# Selected extract:
Lando Norris is on positively fine form as he contemplates the pleasure of competing in the Japanese Grand Prix. The young British driver’s good humour is infectious, he is clearly loving racing, especially in his resurgent McLaren, but he is altogether less complimentary in his assessment of the current Formula One regulations that delivered the cumbersome machinery he and the other drivers will race in the early hours of Sunday morning at Suzuka.
In the McLaren hospitality area in Japan, still on a high from a superb second place at the last round in Singapore, the 23-year-old’s tone changes to one of almost quiet exasperation as he laments the restraints the management of modern F1 cars put on drivers. “You feel like you are not driving at 100%, you have to drive at 95% as well as you can,” he says.
“You are not driving at 100% because one slide and you’re done. You are just managing your tyres and your temperatures. It is frustrating, it feels like you are going so slowly. You just want to be able to race closer but as soon as you push, you light up the rears once and it’s game over.”

# Work order 1:
In the article about Lando Norris, rewrite the passage between "Lando Norris is" and "morning at Suzuka.", inclusive, swapping "McLaren" for "car".
# Work order 2:
Name every place that the Lando Norris article mentions by name.
# Work order 3:
Carry the article about Lando Norris on from its last sentence.

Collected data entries

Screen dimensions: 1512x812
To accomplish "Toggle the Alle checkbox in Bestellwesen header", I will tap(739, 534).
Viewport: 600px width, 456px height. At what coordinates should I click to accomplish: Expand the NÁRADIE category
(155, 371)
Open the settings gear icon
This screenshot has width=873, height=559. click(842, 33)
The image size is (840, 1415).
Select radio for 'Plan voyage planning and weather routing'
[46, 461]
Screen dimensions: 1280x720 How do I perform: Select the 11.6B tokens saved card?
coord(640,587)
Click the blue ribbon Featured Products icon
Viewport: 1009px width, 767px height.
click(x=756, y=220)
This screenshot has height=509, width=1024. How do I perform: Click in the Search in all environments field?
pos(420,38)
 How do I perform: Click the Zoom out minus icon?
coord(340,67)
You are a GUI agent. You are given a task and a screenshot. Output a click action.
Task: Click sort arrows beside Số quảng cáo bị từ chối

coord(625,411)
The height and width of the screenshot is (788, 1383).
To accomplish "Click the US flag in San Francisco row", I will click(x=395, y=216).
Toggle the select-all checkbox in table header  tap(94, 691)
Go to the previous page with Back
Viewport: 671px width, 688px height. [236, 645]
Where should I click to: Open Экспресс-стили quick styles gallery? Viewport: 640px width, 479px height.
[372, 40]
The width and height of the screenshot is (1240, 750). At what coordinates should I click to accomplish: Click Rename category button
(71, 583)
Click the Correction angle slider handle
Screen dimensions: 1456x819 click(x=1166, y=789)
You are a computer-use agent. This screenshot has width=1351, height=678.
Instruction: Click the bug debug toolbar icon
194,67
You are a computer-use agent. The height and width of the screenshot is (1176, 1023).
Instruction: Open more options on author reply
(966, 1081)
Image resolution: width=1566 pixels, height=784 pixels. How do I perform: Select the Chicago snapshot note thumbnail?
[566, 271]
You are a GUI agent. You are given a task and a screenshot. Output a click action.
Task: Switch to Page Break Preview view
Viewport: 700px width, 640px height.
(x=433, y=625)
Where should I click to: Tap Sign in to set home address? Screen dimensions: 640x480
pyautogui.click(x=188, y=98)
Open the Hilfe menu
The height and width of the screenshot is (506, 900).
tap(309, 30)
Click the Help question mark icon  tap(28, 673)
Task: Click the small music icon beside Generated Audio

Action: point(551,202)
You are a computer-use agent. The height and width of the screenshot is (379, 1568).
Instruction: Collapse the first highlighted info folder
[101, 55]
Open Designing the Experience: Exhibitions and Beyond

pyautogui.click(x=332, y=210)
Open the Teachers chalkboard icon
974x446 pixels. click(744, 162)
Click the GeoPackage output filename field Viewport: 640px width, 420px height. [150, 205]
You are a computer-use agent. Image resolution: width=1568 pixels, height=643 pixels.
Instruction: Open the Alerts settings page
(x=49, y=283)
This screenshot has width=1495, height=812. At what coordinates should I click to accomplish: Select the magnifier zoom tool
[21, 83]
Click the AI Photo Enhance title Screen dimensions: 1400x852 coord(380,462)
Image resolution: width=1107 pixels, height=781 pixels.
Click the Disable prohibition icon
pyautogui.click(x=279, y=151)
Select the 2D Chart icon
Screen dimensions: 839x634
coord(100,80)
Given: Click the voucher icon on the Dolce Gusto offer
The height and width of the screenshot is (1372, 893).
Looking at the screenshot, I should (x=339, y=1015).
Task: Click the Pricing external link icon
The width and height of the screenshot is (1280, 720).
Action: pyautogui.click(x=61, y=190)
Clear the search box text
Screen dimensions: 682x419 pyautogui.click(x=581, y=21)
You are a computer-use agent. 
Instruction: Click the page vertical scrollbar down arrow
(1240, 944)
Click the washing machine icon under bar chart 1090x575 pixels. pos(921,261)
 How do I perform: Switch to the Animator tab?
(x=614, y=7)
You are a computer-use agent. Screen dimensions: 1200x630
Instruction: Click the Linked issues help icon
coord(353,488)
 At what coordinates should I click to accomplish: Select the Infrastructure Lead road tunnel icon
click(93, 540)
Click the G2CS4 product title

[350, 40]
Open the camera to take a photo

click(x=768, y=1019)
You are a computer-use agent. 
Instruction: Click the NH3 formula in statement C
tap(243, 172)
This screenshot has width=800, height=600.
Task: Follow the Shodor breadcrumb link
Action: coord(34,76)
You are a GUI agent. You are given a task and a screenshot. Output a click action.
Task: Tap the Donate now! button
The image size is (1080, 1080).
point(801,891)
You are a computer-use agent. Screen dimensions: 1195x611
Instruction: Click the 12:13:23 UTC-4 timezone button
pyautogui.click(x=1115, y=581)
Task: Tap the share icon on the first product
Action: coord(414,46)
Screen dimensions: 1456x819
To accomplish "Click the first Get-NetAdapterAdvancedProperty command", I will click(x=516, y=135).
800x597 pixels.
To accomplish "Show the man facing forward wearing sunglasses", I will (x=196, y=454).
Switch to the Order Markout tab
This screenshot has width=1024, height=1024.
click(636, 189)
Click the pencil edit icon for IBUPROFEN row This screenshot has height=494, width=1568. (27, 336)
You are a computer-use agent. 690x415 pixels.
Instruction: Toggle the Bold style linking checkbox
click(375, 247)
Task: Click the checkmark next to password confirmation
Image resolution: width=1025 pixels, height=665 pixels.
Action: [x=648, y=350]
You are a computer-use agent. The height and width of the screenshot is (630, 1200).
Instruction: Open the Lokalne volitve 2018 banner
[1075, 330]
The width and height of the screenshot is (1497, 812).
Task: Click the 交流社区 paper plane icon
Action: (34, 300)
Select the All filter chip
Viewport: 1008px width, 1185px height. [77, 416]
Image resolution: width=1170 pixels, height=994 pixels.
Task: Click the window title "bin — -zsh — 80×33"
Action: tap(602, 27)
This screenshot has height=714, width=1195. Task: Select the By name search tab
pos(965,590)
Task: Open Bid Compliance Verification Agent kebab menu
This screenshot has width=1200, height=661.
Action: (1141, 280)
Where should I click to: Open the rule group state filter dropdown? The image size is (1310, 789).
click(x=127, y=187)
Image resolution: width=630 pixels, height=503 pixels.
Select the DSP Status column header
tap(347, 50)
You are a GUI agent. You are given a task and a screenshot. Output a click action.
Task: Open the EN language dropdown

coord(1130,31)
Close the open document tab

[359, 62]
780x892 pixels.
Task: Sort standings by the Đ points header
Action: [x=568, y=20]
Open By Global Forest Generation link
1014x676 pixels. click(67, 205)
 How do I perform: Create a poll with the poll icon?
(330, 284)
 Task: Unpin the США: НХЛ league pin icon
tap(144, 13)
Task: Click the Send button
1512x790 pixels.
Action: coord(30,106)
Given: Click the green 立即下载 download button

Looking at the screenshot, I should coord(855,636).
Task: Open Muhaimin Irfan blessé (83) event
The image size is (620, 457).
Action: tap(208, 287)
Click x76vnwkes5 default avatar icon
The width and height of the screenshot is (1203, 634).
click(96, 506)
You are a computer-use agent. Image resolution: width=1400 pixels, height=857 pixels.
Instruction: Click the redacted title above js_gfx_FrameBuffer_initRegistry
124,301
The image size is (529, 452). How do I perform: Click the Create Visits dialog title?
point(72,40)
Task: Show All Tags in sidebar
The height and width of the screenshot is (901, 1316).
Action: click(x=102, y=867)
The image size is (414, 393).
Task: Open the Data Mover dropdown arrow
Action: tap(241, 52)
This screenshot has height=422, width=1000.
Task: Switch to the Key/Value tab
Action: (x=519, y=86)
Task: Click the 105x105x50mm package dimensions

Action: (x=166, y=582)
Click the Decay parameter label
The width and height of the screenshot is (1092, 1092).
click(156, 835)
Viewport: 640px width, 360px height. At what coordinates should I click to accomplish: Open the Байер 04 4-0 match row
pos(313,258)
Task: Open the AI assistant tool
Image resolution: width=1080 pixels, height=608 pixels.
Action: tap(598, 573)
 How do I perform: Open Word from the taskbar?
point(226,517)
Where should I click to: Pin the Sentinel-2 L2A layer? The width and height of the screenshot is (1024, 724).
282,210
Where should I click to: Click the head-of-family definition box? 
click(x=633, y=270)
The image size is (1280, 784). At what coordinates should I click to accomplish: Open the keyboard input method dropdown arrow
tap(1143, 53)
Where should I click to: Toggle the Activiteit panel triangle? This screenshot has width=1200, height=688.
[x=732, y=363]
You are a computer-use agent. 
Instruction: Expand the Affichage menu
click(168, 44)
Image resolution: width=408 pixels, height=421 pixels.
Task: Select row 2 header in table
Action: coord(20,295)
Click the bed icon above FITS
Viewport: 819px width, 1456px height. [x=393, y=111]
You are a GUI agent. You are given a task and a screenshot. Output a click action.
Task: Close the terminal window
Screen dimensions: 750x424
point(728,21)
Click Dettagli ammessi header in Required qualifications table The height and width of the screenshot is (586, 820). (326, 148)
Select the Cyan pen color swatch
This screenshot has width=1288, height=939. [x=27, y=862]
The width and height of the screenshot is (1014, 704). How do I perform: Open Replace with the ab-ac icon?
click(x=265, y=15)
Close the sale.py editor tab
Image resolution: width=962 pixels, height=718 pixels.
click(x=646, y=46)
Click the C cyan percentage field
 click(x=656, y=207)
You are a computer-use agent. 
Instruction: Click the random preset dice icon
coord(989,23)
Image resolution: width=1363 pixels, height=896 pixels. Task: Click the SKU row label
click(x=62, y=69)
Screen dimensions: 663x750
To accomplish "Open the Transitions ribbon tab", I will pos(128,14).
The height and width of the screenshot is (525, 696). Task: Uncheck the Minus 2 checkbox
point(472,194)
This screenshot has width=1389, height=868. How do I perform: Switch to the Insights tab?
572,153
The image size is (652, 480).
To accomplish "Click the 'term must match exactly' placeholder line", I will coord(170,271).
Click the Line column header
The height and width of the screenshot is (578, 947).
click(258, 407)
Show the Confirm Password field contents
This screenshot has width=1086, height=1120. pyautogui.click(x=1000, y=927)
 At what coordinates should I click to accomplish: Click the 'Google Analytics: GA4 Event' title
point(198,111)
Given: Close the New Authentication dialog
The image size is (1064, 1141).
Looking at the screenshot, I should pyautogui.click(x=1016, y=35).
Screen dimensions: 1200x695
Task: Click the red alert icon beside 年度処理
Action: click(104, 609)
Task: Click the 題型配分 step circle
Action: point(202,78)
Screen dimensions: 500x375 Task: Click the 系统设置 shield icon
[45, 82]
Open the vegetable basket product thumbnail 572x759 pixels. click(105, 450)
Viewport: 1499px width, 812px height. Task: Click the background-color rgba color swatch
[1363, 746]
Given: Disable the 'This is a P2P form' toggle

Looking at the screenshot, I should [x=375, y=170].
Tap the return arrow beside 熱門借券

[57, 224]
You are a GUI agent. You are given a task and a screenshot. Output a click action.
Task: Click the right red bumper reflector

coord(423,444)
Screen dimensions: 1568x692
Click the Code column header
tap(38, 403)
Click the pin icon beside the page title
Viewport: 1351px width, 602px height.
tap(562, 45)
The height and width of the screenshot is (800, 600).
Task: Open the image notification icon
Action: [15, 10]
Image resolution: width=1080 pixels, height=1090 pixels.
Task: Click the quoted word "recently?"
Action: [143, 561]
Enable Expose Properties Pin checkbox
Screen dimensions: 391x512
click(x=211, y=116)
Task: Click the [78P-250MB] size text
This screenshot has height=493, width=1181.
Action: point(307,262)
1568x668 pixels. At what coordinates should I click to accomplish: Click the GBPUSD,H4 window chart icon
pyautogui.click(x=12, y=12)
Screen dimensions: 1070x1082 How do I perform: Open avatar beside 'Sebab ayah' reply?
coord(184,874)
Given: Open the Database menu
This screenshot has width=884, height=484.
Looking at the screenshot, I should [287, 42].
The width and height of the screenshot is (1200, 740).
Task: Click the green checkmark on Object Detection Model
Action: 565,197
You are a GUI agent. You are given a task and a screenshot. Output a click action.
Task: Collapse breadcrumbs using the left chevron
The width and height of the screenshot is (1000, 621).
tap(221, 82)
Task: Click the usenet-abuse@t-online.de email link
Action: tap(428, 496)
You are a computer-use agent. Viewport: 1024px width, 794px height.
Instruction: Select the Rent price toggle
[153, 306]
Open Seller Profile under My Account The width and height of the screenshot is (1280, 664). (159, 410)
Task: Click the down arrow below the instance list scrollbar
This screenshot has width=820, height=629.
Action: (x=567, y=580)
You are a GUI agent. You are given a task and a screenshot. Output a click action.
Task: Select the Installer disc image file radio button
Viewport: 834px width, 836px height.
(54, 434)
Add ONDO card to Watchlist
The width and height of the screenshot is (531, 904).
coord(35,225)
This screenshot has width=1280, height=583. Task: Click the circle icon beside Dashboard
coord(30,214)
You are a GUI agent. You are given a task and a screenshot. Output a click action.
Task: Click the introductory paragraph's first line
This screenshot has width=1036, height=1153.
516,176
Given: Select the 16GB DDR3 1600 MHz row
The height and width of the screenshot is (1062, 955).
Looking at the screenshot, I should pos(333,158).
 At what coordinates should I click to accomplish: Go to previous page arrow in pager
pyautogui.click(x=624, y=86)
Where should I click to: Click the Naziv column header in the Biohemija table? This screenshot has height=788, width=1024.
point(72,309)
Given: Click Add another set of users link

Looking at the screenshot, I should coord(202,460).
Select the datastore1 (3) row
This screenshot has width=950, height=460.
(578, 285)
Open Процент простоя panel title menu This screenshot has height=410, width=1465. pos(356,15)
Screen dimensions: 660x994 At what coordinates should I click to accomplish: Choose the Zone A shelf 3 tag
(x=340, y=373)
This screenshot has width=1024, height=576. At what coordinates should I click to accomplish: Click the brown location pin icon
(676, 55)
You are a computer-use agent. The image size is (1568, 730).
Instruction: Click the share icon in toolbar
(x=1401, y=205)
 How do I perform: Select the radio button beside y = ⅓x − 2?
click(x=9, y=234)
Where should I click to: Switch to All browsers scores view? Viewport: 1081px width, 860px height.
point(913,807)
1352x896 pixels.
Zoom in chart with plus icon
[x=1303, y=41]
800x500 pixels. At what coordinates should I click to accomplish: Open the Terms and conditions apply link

# Response box 1:
Lando Norris is on positively fine form as he contemplates the pleasure of competing in the Japanese Grand Prix. The young British driver’s good humour is infectious, he is clearly loving racing, especially in his resurgent car, but he is altogether less complimentary in his assessment of the current Formula One regulations that delivered the cumbersome machinery he and the other drivers will race in the early hours of Sunday morning at Suzuka.

# Response box 2:
Suzuka, Japan, Singapore

# Response box 3:
Norris is one of the young generation of F1 drivers who have known only this formula but his issues with the cars are widely shared across the grid, including among veterans such as Lewis Hamilton. They are all singing from the same song sheet.
“The cars used to be 200kg lighter and that is a lot,” Norris says, with emphasis. “They should make the cars lighter, simple as that. You make them quicker by being lighter, then you can remove some of the aero stuff, which makes all the dirty air, and then you would be able to follow better.”
Norris’s assessment of the weight differential is spot on. The cars are 200kg heavier now than they were 20 years ago. They are bigger, more unwieldy and considerably less agile, as Hamilton has pointed out. “The lighter cars were more nimble, nowhere near as big and so racing, manoeuvring the car, was better,” he says.
At tracks such as Monaco, they are simply too big to compete properly on a track where they lumber round the tight corners of a circuit that belongs to a different time. In 1989 the Ferrari 640 weighed 510kg. At the end of the V8 era in 2013 the cars weighed 640kg. This year the minimum weight is 798kg. They are behemoths in comparison to their predecessors. The 640 was 4.40m long, this season’s crop of cars is more than a metre longer at 5.63m.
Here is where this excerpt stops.